Wpis z mikrobloga

Akcja w sklepie, madka z synkiem lvl 10-12 niemalże krzyczą do siebie podczas rozmowy:
- Mama, ale jak to włanczam to nic się nie dzieje.
(Już mi dyga brewka...)
- Bartuś, ale nie włanczaj tego bo może to ma być WYŁĄCZONE.
- Ale jak mam sprawdzić jak to działa bez włanczania???
(No i #!$%@?, brewka dygnęła ponad poziom)

- "Bez włączania" się mówi, nie ma takiego słowa "włanczać"
- Ale pozwoli pan, że ja swoje dziecko będę uczyła, a nie pan???

- Jak Pani nauczy, skoro pani też włancza?

Ja #!$%@?ę, jaki dym się zrobił. Połknęła tyle powietrza, że bałem się o falę uderzeniową jak jej żyłka pęknie...

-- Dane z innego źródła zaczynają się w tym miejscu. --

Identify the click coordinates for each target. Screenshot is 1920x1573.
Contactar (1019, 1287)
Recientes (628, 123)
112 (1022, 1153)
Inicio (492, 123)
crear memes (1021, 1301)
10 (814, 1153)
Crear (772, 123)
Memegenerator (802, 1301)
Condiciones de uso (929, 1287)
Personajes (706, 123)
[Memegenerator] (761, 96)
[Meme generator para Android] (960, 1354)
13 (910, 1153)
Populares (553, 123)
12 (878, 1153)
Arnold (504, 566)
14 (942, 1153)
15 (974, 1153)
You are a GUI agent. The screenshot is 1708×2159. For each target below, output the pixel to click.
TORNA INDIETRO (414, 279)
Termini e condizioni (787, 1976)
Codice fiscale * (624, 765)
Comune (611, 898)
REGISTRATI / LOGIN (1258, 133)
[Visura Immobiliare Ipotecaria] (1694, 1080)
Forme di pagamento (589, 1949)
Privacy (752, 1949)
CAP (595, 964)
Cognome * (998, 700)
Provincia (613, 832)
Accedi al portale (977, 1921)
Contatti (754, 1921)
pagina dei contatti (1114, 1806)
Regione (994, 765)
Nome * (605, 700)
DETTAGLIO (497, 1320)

Na szczęście szybko wyszłem...
  • 77
@mokry_sen_polonisty: O #!$%@?, stary. Dotknąłeś problemu, z którym mierzy się spora rzesza czytelników.
Moja Mama oduczyła się już "włanczać", ale nadal "w każdym bądź razie".
Walczę i widzę efekty, tym bardziej, że wnuczka (czyli moja Córka) spędza z Nią czas i Babcia serio chce być Wychowawczą Babcią :)
#!$%@? mać, jak ja za to kocham Moją Mamę, że się stara ( ͡° ͜ʖ ͡°)
@anolik: Mylisz się, jeśli mam szacunek do danej osoby, to mogę napisać zaimek wielką literą.
Moje osobiste odczucie wpływa na formę pisemną.
Jeżeli nie szanuję Pana Marszałka Sejmu, to mam prawo napisać "pan marszałek Sejmu".